Member of the Chamber of Deputies of Romania
- Incumbent
- Assumed office 21 December 2020
- Constituency: Romanian diaspora

President of the Alliance for the Union of Romanians^{[a]}
- Incumbent
- Assumed office 10 September 2022
- Preceded by: Vlad Bilețchi

Personal details
- Born: 16 June 1956 (age 69) Purcari, Moldavian SSR, Soviet Union (now Moldova)
- Party: Alliance for the Union of Romanians
- Other political affiliations: Liberal Democratic Party of Moldova
- Occupation: Professor, politician
- a. ^ of the Moldovan branch of the party

= Boris Volosatîi =

Moldovan professor and Romanian deputy

Boris Volosatîi (also Volosatâi; born 16 June 1956) is a Moldovan professor and member of the Parliament of Romania. A history professor, Volosatîi was the director of the Gheorghe Asachi Romanian-French High School for over three decades and an advocate for the unification of Moldova and Romania. Volosatîi became a member of the Chamber of Deputies of Romania of the Alliance for the Union of Romanians (AUR) for the constituency of the Romanian diaspora in 2020, being the only Moldovan in the 2020–2024 legislature of the Romanian Parliament. He is since 2022 the president of the Moldovan branch of AUR.

==Biography==
Boris Volosatîi was born on 16 June 1956 in Purcari, in the Moldavian SSR, Soviet Union (now Moldova). He is a history professor with the degree of Doctor of Science. He was the director of the Gheorghe Asachi Romanian-French High School in Chișinău from 5 January 1990 to 1 January 2021, having been among the longest-serving heads of a Moldovan educational institution. Volosatîi has businesses in the construction sector, his family owns a construction company, SRL Sinteza-OS, of which his wife is the founder and administrator.

Volosatîi is a supporter of the unification of Moldova and Romania. He is the president of the Committee for the Salvation of the Heroes' Cemetery Memorial Complex, which strives for the preservation of the Chișinău Heroes' Cemetery, a World War II cemetery of Romanian soldiers.
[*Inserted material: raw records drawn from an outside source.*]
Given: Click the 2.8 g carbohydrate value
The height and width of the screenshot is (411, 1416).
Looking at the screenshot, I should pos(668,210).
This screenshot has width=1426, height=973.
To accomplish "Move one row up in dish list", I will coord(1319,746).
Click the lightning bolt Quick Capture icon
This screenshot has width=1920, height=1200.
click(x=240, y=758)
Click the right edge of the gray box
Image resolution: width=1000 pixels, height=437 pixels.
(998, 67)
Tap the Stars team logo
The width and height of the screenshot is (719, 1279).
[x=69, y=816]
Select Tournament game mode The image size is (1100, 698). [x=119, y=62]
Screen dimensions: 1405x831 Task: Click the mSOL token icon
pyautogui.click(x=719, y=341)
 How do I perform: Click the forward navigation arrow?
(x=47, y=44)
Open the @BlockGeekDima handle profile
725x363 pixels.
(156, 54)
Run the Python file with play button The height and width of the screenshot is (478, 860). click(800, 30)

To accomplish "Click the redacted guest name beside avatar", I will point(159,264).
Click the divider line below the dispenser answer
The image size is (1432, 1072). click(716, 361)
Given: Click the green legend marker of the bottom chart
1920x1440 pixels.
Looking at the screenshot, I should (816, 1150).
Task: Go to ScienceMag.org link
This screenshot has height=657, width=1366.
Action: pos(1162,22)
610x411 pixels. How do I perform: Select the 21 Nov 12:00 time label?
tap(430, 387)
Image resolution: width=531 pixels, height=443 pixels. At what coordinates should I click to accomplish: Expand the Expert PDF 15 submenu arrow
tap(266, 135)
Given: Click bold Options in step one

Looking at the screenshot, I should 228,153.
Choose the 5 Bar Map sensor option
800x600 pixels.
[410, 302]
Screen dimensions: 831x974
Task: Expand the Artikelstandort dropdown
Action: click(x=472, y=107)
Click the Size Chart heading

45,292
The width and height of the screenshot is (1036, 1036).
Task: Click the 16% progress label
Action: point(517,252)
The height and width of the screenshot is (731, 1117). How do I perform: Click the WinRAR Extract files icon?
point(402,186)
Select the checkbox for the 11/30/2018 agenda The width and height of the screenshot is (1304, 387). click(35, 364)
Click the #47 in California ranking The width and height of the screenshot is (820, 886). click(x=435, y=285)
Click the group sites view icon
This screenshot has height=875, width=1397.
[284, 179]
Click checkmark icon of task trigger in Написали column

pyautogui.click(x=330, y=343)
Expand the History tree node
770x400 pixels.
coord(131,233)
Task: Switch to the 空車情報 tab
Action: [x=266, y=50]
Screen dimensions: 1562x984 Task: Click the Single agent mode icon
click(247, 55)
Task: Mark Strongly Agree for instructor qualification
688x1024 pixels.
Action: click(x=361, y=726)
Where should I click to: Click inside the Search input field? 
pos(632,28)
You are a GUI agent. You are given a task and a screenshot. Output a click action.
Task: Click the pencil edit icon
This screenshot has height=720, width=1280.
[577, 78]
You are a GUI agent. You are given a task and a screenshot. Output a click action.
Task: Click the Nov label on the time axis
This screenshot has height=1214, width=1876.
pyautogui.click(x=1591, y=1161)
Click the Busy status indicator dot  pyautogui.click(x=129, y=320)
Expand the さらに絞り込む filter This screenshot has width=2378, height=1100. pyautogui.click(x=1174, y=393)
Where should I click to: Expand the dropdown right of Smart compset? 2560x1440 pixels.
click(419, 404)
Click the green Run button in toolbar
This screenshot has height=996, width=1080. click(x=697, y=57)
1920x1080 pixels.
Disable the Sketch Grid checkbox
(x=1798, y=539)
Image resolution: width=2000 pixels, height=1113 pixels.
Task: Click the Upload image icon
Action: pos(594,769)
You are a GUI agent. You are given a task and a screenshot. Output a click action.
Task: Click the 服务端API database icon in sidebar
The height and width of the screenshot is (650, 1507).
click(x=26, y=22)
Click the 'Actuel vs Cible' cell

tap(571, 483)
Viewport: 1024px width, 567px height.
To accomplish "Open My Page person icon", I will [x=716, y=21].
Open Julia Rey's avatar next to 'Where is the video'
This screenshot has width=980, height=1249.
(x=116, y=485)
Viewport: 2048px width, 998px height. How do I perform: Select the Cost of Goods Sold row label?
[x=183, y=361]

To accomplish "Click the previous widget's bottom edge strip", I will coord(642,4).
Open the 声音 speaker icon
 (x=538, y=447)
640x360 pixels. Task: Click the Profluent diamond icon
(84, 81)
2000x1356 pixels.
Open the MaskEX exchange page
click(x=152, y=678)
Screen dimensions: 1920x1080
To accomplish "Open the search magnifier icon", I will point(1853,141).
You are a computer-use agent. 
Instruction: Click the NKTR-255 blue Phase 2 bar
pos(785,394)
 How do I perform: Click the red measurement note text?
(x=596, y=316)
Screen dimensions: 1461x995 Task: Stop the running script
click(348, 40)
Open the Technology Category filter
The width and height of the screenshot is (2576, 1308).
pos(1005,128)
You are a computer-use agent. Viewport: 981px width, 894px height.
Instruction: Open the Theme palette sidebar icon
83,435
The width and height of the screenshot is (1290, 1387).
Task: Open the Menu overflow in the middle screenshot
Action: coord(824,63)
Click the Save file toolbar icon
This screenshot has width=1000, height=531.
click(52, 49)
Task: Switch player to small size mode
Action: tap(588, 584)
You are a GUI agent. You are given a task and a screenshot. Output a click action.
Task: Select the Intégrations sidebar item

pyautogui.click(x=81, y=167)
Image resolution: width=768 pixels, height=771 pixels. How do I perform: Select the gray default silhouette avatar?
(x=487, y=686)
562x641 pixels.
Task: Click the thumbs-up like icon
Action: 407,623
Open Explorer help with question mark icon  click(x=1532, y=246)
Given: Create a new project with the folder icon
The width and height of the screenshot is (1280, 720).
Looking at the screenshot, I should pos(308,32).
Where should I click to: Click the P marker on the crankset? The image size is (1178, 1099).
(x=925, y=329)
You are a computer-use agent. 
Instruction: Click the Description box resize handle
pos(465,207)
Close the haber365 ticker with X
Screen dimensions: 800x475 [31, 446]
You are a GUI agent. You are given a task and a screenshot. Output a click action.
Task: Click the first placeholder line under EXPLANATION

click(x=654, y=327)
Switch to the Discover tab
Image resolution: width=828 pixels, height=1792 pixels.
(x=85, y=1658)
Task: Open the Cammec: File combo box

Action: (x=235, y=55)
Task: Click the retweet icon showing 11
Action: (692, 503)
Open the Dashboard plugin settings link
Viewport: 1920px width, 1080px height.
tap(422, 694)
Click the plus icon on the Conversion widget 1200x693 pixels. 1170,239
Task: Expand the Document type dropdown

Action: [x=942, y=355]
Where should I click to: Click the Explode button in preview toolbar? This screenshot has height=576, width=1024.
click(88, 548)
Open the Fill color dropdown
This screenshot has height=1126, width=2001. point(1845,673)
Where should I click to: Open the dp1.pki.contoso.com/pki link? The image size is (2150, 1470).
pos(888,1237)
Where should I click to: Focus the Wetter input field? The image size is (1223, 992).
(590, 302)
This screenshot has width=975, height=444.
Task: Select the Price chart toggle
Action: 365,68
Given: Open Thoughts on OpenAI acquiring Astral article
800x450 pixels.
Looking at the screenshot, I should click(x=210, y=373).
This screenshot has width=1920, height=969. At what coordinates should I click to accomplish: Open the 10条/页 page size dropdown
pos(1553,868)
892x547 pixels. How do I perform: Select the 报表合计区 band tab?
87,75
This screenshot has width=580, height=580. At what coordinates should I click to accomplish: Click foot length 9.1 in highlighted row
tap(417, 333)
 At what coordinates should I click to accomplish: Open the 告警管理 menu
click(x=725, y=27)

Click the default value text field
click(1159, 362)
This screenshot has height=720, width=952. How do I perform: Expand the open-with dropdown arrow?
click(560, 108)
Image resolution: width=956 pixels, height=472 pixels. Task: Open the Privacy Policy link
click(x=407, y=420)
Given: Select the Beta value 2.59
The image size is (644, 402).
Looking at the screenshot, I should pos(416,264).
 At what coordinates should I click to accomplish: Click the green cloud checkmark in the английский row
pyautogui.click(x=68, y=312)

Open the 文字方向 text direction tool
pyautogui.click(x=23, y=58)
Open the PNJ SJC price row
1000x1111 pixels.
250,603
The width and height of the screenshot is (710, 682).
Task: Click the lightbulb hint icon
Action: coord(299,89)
The committee, together with the Public Association Union – ODIP and Moldovan veterans of the Transnistria War, celebrated the Romanian Armed Forces Day on 25 October 2018 at the cemetery. Volosatîi was also the president of the Congress of Teachers (Congresul Profesorilor), a Romanian patriotic association of Moldovan teachers and students founded on 21 February 2017. On 1 December 2018, on the occasion of the Great Union Day (the national day of Romania) and the centenary of the Great Union, teachers and students of the Gheorghe Asachi Romanian-French High School, still led by Volosatîi at the time, displayed a banner on a floor of the high school with a map of a united Moldova and Romania and the phrase "History obliges us". Volosatîi later received the award "Ambassador of the Union" (Ambasador al Unirii) by then Action 2012 leader George Simion.

Volosatîi tried for years to get involved in politics. He ran for two times on the list of candidates of the Liberal Democratic Party of Moldova (PLDM) for local elections in Chișinău for the position of councillor, which he obtained only for a short period of time in 2014 after the resignation of PLDM councillor Victor Roșca. Volosatîi was a PLDM candidate for the 2015 Moldovan local elections and again did not obtain any position, and ran as an independent candidate in the 2019 Moldovan parliamentary election again without success.

Volosatîi was the first on the list of candidates of the Alliance for the Union of Romanians (AUR) for the constituency of the Romanian diaspora in the Chamber of Deputies for the 2020 Romanian parliamentary election. The party won over 25% of the votes from the diaspora and Volosatîi became a deputy of the Parliament of Romania. He thus became the only Bessarabian (from Bessarabia, a region including most of the territory of Moldova) in the 2020–2024 legislature of the Romanian Parliament. As he gained his new position as deputy and his mandate as director of the Gheorghe Asachi Romanian-French High School expired, Volosatîi moved to Bucharest. On 10 September 2022, during an extraordinary congress, Volosatîi was elected president of the Moldovan branch of AUR. He succeeded Vlad Bilețchi, who had been his parliamentary councillor until June 2022.